Generate a compile_commands.json for a specific target

For running PC Lint Plus, we currently use the compile_commands.json.
This works, but had some caveats when it comes to excluding supplied SDKs and such from our analysis, as they would be included in the JSON as well.

Recently I found out you can actually configure this per target using EXPORT_COMPILE_COMMANDS.
That would improve things, but the downside is that some tooling (e.g. VS Code CMake Tools) turns this feature ON globally when calling CMake.
This would mean that we would have to exclude targets explicitly, but that becomes a pain to manage when we pull in other pieces of code (for our own code we could add a CMake option probably, but with third party code I’d will be another story).

Therefor I was wondering if I can somehow generate such a JSON file per target, next to the “global” one.
This would allow us to create specific targets for running PCLP on other specific “code” targets.
An additional advantage would be that it could allow us to only analyze part of the code in a project instead of all, if we are working on a specific component.

I’d love to hear what the possibilities are.

I was thinking that if there is a generator expression that could somehow give me all the parts of these commands, that would probably also work to create PC Lint Plus targets that only analyze specific targets.

Does PC Lint Plus work as a compiler launcher? You can then set <LANG>_COMPILER_LAUNCHER properties to use PC Lint Plus for just those targets.

I could potentially use that, but then I’d have to fully “copy” an existing target and probably add a post “build” command as well.

PC Lint Plus comes helper scripts to configure it either via this JSON file, or by running an “imposter” compiler, which basically logs all compiler invocations to a text file.
I didn’t go with the “imposter”, because that would require me to reconfigure the CMake project with a special option set to use that fake compiler and I already had the compile_commands.json from CMake.

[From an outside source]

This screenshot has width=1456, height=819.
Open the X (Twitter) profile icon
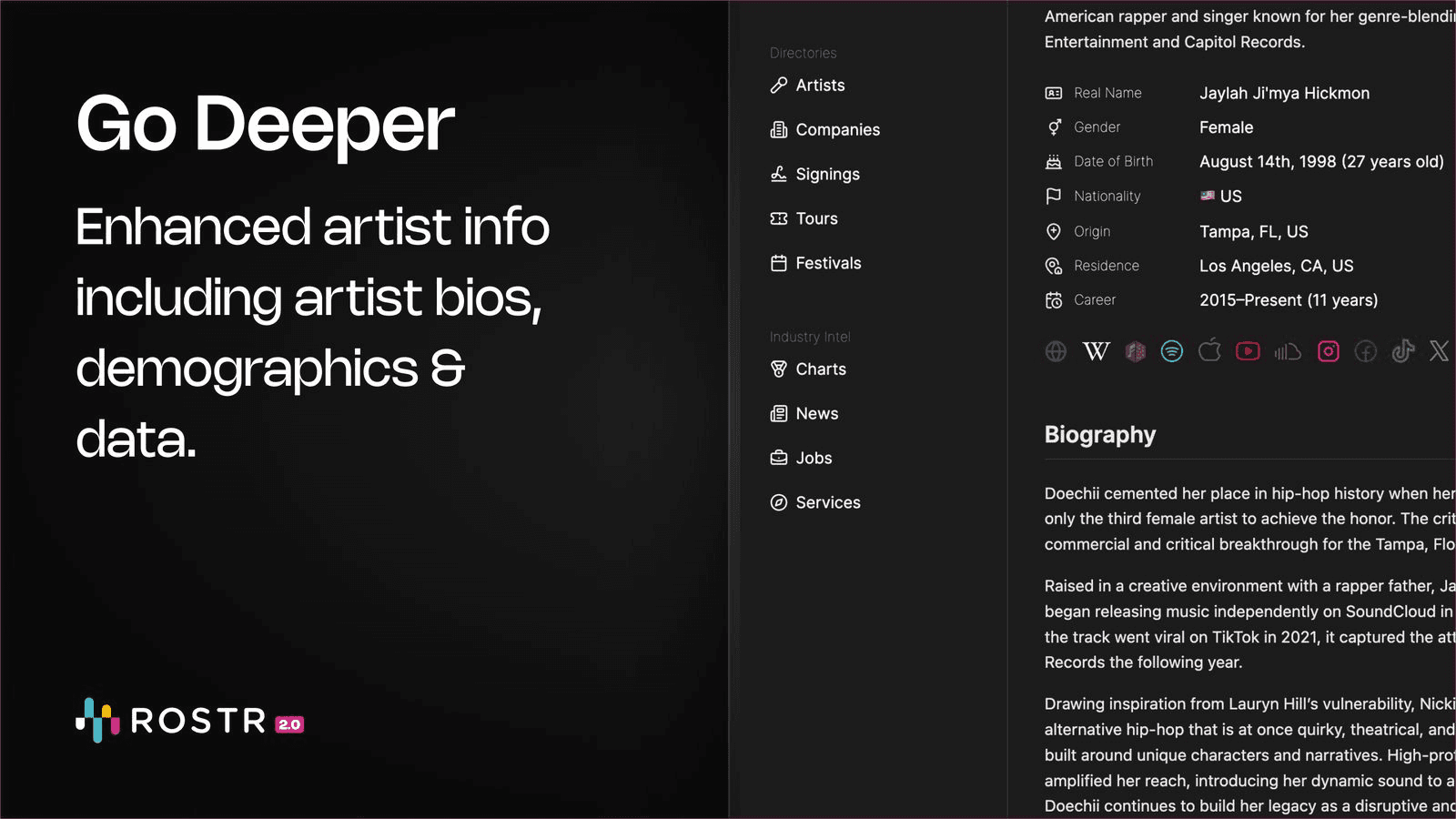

Let’s say I have a target created with add_library or add_executable, is there an easy way to create a target that copies all the configuration for those targets (e.g. source files, compiler defines, etc.) to which I can then add an override for the <LANG>_COMPILER_LAUNCHER?
The thing I really want to avoid is having our developers need to reconfigure just to run the SCA tools.

Another option I was considering was simply calling ninja -t compdb <rule> from a CMake script to generate the compile_commands.json for a specific target.
The downside is that I’d have to replicate the name of the <rule> based on the CMake target name and configuration.

Final thing I came across thus far is <LANG>_CPPCHECK which I think keeps all (or at least most) of the needed compiler arguments in tact.
Only downside is that it seems to always be combined with compiling a target.
In our CI pipeline, we typically build (mostly cross-compile for ARM Cortex-M targets) first in one container and run the SCA in another container afterwards (without reusing the cache and such). It would be a waste to recompile just to be able to run the SCA tooling.

Is it expensive to reconfigure? What’s wrong with having two build trees, one with and one without?

Using something like ccache would help here; the actual compiles would be cached at least.

That said, there’s no mechanism currently available to have different compilation databases. This might be a reasonable request (though something has to “lose” and not get compile_commands.json as the filename).

Reconfiguring is not that bad, but it does take time and interrupts the flow.
Multiple build trees could work, but I’m not sure how we’d integrate that into Visual Studio Code.
Currently we can just start the PC Lint Plus task, regardless of the configuration and such being selected.

I think something like <target>.compile_commands.json would do. Preferably the name/path should be retrievable via a generator expression, as this can then be used to pass the path to the configuration script provided with PC Lint Plus. Where should I propose such a feature request?